> WHAT YOU NEED TO DO
Return, word for word, the lines of the entries below from the line containing "This screenshot has height=600, width=800." through the last line of the entries, both included.

──────── RECORD EXTRACTS

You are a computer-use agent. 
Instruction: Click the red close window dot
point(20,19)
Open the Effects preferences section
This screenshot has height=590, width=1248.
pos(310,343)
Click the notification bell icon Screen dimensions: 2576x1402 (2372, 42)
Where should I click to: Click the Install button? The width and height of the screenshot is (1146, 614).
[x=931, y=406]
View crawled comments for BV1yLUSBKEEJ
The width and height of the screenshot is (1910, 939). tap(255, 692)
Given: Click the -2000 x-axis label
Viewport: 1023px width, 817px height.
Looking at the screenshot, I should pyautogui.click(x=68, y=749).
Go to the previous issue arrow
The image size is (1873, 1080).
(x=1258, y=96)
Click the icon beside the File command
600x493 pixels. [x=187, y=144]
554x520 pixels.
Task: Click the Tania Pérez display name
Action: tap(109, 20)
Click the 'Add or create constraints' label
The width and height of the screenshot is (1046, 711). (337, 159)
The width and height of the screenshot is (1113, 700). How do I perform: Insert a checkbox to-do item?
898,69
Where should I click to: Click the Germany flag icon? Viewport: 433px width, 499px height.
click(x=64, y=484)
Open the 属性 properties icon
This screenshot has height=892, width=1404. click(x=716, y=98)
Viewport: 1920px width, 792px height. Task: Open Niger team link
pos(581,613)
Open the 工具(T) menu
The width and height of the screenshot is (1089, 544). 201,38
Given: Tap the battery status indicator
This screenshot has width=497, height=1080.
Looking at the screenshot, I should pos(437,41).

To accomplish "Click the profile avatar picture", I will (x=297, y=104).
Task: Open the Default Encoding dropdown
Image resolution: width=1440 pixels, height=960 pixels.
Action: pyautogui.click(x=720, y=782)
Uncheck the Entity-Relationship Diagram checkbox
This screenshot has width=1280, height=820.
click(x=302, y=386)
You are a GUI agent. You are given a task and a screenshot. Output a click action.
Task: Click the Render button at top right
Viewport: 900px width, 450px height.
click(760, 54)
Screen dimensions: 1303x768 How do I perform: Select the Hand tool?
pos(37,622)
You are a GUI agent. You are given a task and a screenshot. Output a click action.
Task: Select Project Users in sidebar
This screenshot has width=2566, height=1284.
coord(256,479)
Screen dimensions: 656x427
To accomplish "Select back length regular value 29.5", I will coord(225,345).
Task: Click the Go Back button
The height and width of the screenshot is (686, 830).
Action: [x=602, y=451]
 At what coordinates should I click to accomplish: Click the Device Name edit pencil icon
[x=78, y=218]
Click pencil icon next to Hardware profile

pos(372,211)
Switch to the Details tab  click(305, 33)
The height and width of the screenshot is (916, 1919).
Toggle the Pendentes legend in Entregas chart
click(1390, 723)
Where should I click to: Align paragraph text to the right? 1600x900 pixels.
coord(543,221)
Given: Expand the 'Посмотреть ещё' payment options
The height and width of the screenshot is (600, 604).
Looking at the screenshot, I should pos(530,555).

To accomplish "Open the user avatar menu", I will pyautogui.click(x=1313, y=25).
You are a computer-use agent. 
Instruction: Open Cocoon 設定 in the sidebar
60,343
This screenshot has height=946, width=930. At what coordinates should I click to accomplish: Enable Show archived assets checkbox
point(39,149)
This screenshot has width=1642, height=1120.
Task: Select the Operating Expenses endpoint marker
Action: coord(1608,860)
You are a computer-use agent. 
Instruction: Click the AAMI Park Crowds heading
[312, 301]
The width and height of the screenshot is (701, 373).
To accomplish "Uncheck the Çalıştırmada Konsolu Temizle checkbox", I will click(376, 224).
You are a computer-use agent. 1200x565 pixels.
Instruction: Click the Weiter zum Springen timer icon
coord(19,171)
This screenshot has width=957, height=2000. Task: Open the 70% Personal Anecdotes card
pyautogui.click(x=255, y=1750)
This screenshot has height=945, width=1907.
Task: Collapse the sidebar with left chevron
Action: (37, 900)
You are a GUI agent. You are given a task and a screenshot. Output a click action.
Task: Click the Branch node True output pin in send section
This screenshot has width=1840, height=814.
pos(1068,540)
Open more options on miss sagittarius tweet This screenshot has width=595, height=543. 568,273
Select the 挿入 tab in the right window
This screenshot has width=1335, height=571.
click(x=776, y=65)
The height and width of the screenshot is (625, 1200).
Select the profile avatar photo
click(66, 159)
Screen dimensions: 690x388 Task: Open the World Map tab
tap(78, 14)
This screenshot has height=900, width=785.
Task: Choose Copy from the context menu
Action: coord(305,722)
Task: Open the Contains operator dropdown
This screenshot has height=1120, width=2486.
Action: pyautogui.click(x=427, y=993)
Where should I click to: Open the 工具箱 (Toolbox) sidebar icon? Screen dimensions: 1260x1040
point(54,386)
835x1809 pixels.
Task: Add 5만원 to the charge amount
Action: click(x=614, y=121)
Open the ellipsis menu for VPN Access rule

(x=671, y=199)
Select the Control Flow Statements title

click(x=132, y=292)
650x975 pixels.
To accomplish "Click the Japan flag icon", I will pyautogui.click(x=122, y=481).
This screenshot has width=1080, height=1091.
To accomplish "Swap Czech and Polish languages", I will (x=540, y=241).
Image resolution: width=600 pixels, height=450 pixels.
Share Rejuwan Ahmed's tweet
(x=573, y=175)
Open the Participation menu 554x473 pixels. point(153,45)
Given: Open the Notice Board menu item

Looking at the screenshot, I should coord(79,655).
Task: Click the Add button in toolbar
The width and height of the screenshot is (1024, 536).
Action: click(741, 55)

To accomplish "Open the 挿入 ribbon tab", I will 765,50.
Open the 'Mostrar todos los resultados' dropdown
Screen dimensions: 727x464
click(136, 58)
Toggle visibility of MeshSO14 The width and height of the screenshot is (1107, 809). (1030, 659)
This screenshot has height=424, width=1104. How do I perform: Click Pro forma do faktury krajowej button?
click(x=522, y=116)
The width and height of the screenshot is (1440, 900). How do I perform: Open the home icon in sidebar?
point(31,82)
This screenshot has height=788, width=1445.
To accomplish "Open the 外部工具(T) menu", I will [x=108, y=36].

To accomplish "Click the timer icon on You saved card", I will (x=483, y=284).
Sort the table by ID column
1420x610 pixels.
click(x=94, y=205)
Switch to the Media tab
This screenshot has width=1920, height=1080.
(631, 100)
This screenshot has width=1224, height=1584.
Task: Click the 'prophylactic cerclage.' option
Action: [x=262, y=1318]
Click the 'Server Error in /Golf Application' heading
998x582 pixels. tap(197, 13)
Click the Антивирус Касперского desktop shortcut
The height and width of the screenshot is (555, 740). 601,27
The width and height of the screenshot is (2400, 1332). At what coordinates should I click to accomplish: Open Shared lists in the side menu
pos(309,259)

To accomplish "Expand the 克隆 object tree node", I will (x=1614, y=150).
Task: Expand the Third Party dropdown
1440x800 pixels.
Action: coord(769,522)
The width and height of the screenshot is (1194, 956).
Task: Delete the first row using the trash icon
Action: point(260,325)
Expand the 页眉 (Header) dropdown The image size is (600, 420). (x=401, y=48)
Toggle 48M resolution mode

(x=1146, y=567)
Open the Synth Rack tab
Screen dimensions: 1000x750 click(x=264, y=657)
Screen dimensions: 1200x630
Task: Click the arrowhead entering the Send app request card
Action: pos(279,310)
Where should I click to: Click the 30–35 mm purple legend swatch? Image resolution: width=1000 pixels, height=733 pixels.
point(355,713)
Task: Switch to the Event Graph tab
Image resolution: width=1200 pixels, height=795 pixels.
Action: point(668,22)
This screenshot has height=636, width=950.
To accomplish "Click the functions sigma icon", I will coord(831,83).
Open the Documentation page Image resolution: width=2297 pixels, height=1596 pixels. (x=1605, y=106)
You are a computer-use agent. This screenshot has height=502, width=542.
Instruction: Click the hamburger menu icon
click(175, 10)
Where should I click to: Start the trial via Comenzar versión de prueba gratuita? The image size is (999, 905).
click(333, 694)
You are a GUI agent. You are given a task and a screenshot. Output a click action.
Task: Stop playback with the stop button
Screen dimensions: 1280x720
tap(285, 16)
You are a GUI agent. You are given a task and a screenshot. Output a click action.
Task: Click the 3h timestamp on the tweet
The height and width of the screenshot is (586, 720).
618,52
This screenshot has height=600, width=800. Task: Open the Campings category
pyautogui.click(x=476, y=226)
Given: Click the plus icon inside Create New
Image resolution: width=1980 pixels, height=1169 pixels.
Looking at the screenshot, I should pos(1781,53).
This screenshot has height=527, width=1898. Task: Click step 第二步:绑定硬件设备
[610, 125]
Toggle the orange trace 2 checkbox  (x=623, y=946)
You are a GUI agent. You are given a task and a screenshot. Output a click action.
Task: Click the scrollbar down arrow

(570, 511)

────────────────

> COMPLETE ANSWER
This screenshot has height=600, width=800. Task: Open the Campings category
pyautogui.click(x=476, y=226)
Given: Click the plus icon inside Create New
Image resolution: width=1980 pixels, height=1169 pixels.
Looking at the screenshot, I should pos(1781,53).
This screenshot has height=527, width=1898. Task: Click step 第二步:绑定硬件设备
[610, 125]
Toggle the orange trace 2 checkbox  (x=623, y=946)
You are a GUI agent. You are given a task and a screenshot. Output a click action.
Task: Click the scrollbar down arrow

(570, 511)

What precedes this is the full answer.